TEXTO DE LECTURA →
╔══

Hofmann in the sky with diamonds
A pesar de que Timothy Leary fue el gurú —quien buscó activamente la respetabilidad del LSD dentro de la comunidad científica—, la personalidad más destacada en cuanto a militancia y exhortación al consumo libre del LSD (Dietilamida de ácido lisérgico), sobre todo por su participación en los tumultuosos 60 como impulsor en las comunidades hippies, fue Hofmann el factor decisivo de esta historia, el alquimista que dio con la piedra filosofal. La parafernalia colorida y propagandística vino después del descubrimiento efectuado por el químico y humanista suizo, quien, no contento con repetir sus pruebas días después de aquel histórico 16 de abril, mientras trabajaba en los laboratorios Sandoz, retó a la suerte haciendo el regreso de su trabajo a su casa en bicicleta, acompañado por un asistente, y en la plenitud de su estado alucinatorio. Una travesía que hoy se considera mítica. De hecho, en conmemoración a ese día, el 19 de abril se celebra en muchos países el Día Mundial de la Bicicleta.
Las mismas praderas suizas que podrían haber visto juguetear a Heidi con su cándido y bonachón abuelito en los dibujos animados, contemplaron impávidas el primer viaje ácido “consciente” de la historia. “En el camino, mi condición comenzó a tomar formas amenazadoras. Todo en mi campo de visión ondeaba y estaba distorsionado como si lo viera en un espejo curvo. Tenía, además, la sensación de estar incapacitado para moverme de mi lugar, aunque mi asistente me dijo más tarde que viajamos a gran velocidad”, escribió Hofmann sobre su trayecto. A la vez, explicó la “idea llena de amarga ironía”, que tomó forma en su cabeza: “Si ahora era forzado a abandonar prematuramente este mundo, era por culpa del ácido lisérgico que yo mismo había traído al mundo”.
En los años de posguerra, entre 1947 y 1966, el LSD fue producido industrialmente bajo la forma de pastillas y ampollas por Sandoz (con el nombre de Delysid), aunque su acceso estaba limitado a los doctores y enfermeras que lo utilizaban como sustancia para tratamientos psiquiátricos y neurológicos. Algunos podrían suponer que esa fue una etapa dorada para esos pacientes. Pasar de la lobotomía y los electroshocks a una dosis de LSD debe haber servido, mínimo, como paliativo o escapismo. De sus observaciones personales de aquellas experiencias, bebió Ken Kesey para escribir Alguien voló sobre el nido del cuco (película también conocida como Atrapado sin salida).

╚══

EJERCICIO →
Según el texto sobre Hofmann y el LSD, ¿con qué nombre comercializó Sandoz el LSD entre 1947 y 1966?

DATOS PROPORCIONADOS →
╔══

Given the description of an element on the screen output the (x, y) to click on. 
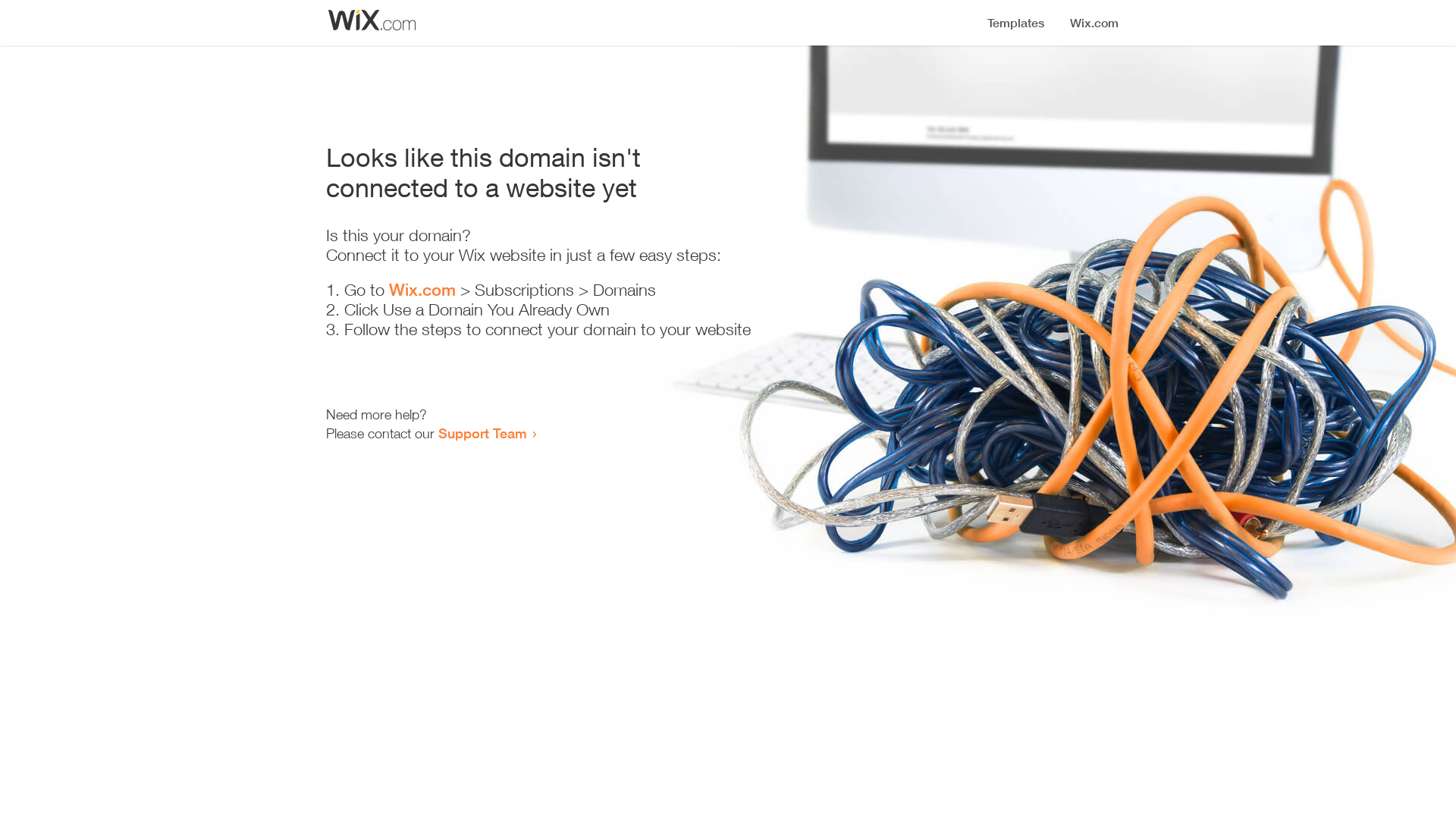
Support Team Element type: text (482, 432)
Wix.com Element type: text (422, 289)
Given the description of an element on the screen output the (x, y) to click on. 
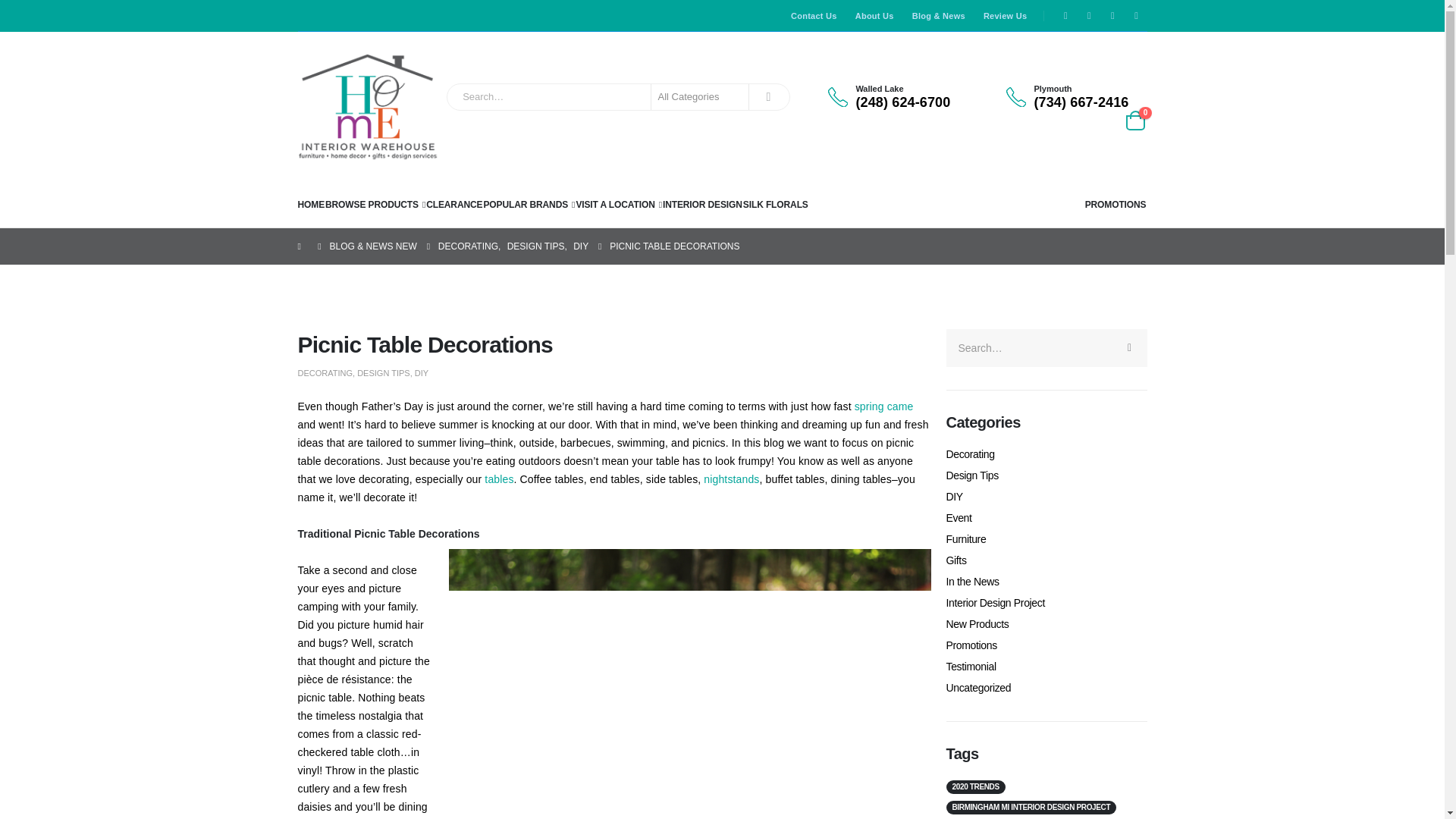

╚══

SOLUCIÓN RESUELTA →
Con el nombre de Delysid.